About this exercise
All lines from the one with "2 [button] (77, 44)" through the close of the records below are to be set down exactly, and no others.

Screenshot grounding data
******

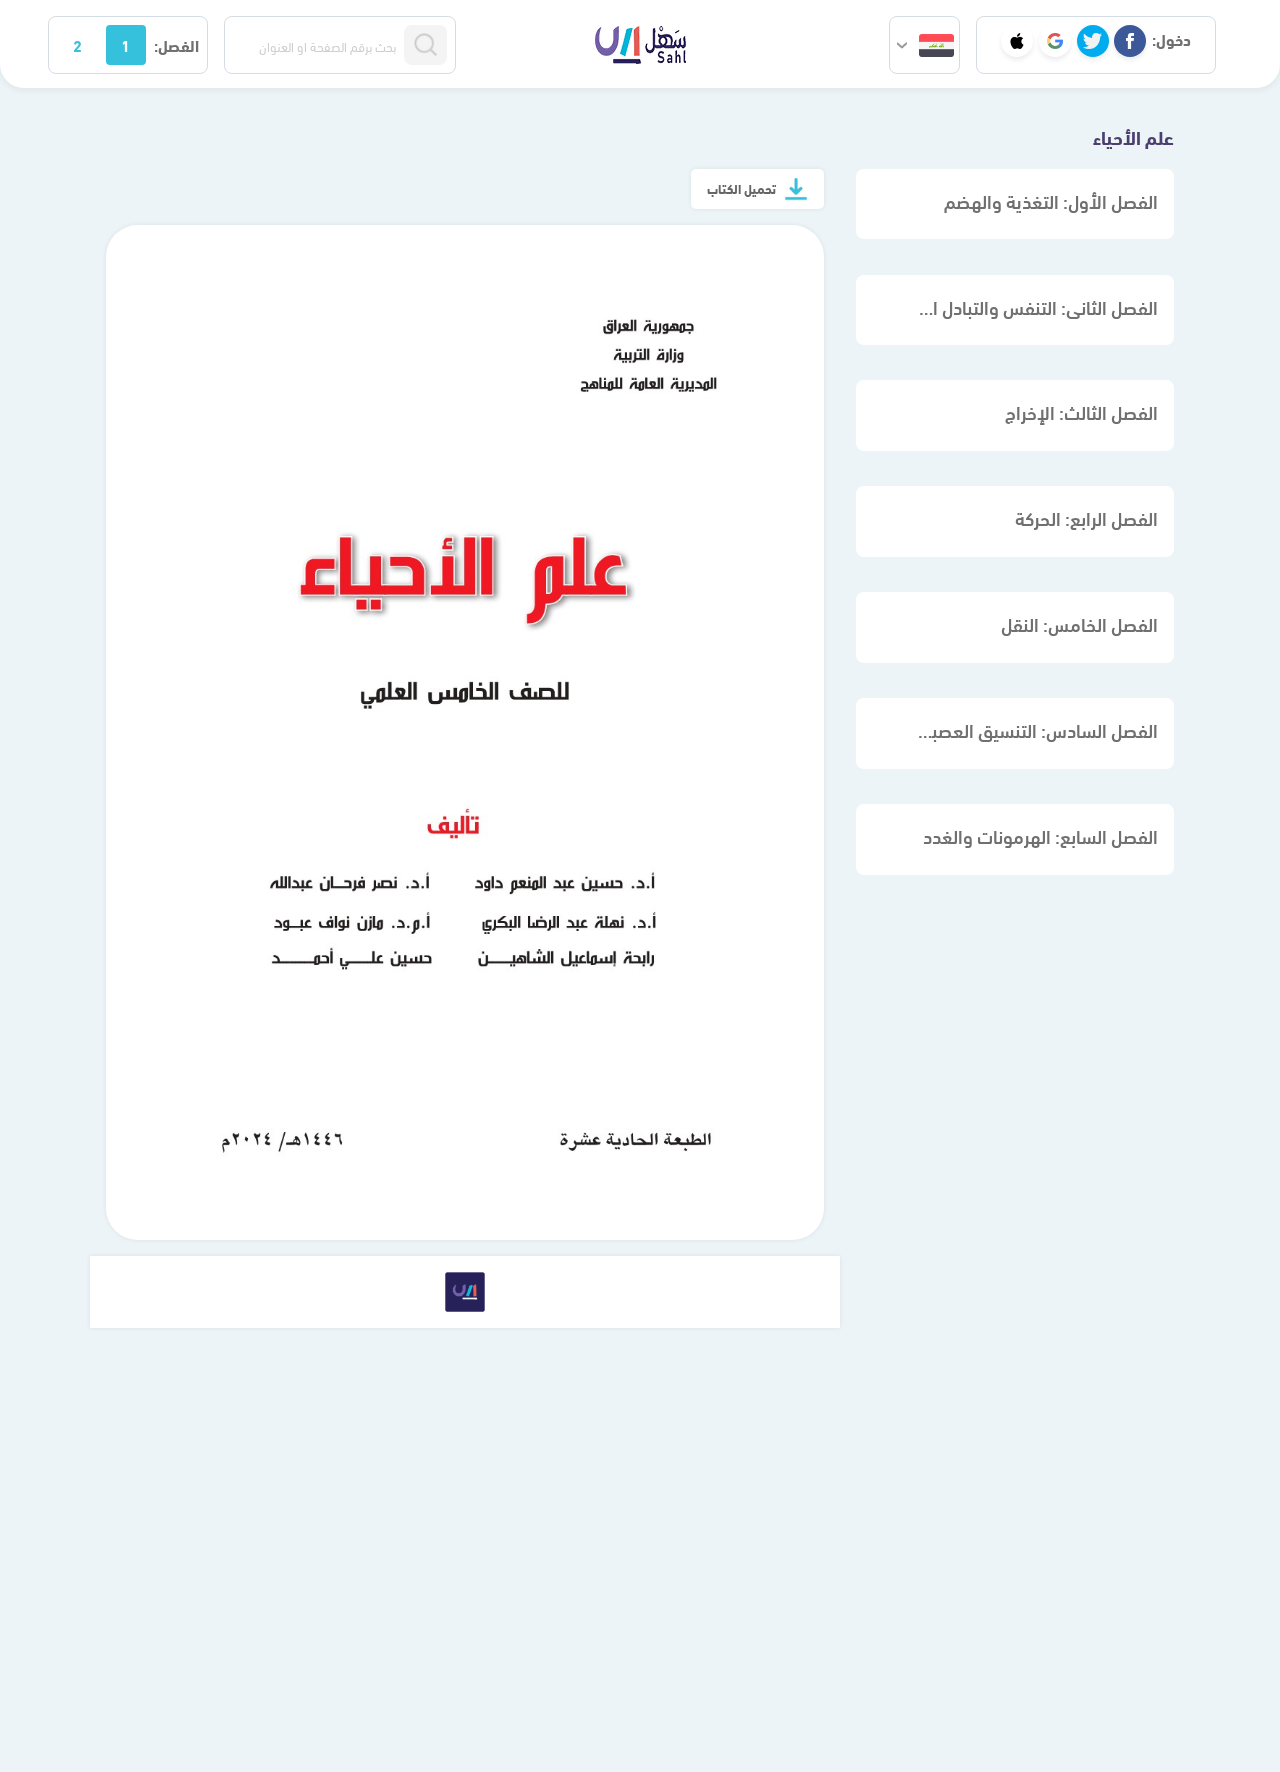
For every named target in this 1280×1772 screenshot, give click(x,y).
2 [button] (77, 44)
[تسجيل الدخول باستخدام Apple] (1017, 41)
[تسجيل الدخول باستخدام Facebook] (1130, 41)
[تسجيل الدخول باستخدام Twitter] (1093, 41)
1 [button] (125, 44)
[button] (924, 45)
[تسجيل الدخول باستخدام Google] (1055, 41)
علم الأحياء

******

Finished exercise
2 [button] (77, 44)
[تسجيل الدخول باستخدام Apple] (1017, 41)
[تسجيل الدخول باستخدام Facebook] (1130, 41)
[تسجيل الدخول باستخدام Twitter] (1093, 41)
1 [button] (125, 44)
[button] (924, 45)
[تسجيل الدخول باستخدام Google] (1055, 41)
علم الأحياء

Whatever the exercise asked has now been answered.